We've all heard of the fall.  That day in the Lords garden that His creation suddenly disobeyed His instructions and took of the forbidden fruit.  Indeed, Adam and Eve had been warned by the Lord never to eat of the tree of the knowledge of good and evil {Genesis 2:17}.  So, it's not like we can say to the Father, "Hey, why didn't you warn me about this stuff?"  The Lords instructions to Adam were clear.  So, then, why the fall?  Well, enter the serpent, more cunning than any other beast of the field {Genesis 3:1}.  It is argued, and well known by many believers that this serpent was, in reality, Satan the accuser.  What do we know about Satan?  Well, we know that he was once honored among the Lords creation {Ezekiel 28:12-15}.  Yet, as the most beautiful of the Lords creation, Lucifer eventually became filled with pride in himself and began to feel as if he were better than God {Issaiah 14:12-14}.  Basically, Lucifer began to think of himself as an individual, separate from God.  It is this notion which he would soon introduce into the hearts of the Lords creation in the garden {Genesis 3:4-5}.  So it was that from the moment in which Eve ate from the tree of the knowledge of good and evil, and after taking of it, also offered it unto Adam who was with her, both of their eyes "Were unclosed, and they realized that they were naked" {Genesis 3:7}.  In essence, this was the moment by which everything changed for us.  For this is the moment in which sin entered into the world.  Yet, this was also the moment by which our redemption through the second Adam, Christ Jesus, was put into action.  Indeed, Jesus is that second Adam, the first in line of a new creation.  The apostle Paul speaks to Jesus as the "Last Adam" {Paul to the Corinthians (1) 15:45-47}.  The first man was out of the earth, while the Last Adam is the "Lord out of heaven" {Paul to the Corinthians (1) 15:47}.  Can this be the reason by which Paul referred to those in Christ as a new creation {Paul to the Corinthians (2) 5:17}.  Indeed, for the old has passed away.  From the moment Eve took of the fruit of the tree of the knowledge of good and evil, this new creation had been set in motion. 

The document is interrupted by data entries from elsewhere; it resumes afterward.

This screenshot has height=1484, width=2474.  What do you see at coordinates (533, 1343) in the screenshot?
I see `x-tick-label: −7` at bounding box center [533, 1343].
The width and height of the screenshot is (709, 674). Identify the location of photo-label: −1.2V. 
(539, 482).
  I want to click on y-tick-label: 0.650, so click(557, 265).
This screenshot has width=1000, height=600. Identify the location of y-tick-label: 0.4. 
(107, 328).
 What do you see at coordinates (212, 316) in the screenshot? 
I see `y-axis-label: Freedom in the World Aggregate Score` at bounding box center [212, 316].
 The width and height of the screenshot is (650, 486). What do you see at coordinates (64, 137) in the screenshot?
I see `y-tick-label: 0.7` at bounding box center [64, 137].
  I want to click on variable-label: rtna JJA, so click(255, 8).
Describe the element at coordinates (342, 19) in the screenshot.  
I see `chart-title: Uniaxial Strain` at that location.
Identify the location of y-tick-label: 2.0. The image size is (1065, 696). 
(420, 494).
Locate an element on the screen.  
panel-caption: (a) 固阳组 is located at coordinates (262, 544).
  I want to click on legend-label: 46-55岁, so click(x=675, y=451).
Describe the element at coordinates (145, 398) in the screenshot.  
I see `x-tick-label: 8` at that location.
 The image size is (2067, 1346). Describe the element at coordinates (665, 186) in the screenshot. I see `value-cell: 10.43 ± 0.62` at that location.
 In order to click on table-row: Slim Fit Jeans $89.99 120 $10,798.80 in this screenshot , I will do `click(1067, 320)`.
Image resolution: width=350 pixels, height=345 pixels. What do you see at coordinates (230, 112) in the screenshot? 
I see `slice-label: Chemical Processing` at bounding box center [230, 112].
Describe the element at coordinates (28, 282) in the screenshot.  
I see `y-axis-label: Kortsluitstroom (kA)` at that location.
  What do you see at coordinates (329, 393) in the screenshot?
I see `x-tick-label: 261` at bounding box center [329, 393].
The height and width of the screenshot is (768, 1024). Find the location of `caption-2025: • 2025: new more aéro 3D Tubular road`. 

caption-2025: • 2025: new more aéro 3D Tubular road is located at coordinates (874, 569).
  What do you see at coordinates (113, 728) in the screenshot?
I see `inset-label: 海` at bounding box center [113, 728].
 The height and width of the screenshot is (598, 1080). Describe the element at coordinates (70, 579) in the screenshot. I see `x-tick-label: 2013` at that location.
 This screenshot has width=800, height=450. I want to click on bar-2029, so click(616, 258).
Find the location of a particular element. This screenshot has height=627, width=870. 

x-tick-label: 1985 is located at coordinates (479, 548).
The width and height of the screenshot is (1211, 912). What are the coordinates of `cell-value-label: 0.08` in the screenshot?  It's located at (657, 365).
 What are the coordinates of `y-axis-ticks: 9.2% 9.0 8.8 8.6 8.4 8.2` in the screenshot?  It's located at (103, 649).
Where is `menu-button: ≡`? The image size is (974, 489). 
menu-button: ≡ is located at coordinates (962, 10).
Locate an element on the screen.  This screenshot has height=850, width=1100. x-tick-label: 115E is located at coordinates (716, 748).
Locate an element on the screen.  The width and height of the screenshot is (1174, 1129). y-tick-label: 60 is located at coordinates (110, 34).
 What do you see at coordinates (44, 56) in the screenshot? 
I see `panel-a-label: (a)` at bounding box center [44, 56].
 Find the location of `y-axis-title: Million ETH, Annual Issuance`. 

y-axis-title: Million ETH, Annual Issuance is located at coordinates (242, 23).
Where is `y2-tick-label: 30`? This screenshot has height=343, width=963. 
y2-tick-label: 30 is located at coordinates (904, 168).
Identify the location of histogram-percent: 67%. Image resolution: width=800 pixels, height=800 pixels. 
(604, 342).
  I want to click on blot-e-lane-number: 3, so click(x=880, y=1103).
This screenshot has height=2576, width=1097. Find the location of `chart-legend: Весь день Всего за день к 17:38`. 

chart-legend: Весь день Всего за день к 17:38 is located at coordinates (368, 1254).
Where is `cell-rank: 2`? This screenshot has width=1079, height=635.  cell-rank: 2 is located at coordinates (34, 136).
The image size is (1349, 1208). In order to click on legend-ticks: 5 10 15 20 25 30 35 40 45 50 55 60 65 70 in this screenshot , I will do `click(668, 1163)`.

If there is a soulish body, there is spiritual also.  Thus it is written also, the first man, Adam, "Became a living soul:" the last Adam a vivifying spirit.  But not first the spiritual, but the soulish, thereupon the spiritual.  The first man was out of the earth, soulish; the second man is the Lord out of heaven

Paul to the Corinthians (1) 15: 45-47, Concordant New Testament 


The question was raised this week if God knew beforehand that His initial creation of man would fall into sin.  I would say that this was definitely the case all along.  For nothing escapes the Lords notice.  So it is that from the moment Eve took of the forbidden fruit in the garden, everything changed for all mankind.  Yet the work of the serpent remains an issue to this day.  For there are many who stake the claim that, as a result of the fall, that mankind is now separated from God.  You will hear this message echoed throughout the halls of the mainstream church.  Remember how Lucifer got it in his consciousness that he was separate from the Lords creation?  That he was somehow a separate individual?  Well, welcome to the mantra of the institutional church.  The church has made it clear that mans separation from God is a reality.  Yet it is through the redemption of Christ Jesus, the second Adam, that our new creation has come into being.  Now, just because the philosophy of the mainstream church seems to deny this truth does not make it a false teaching by any means.  The truth is that we have never been separated from He who created us.  For we were formed in His very likeness {Genesis 1:27}.  Jesus Himself has also proclaimed that we now live in union with He and the Father {Johns Account 14:20}.  Does this scripture sound like we are separated from God?  The only place I have heard this separation doctrine spoken is from the pulpits of the church.  It is the true word of the Father that proclaims our true life in Him.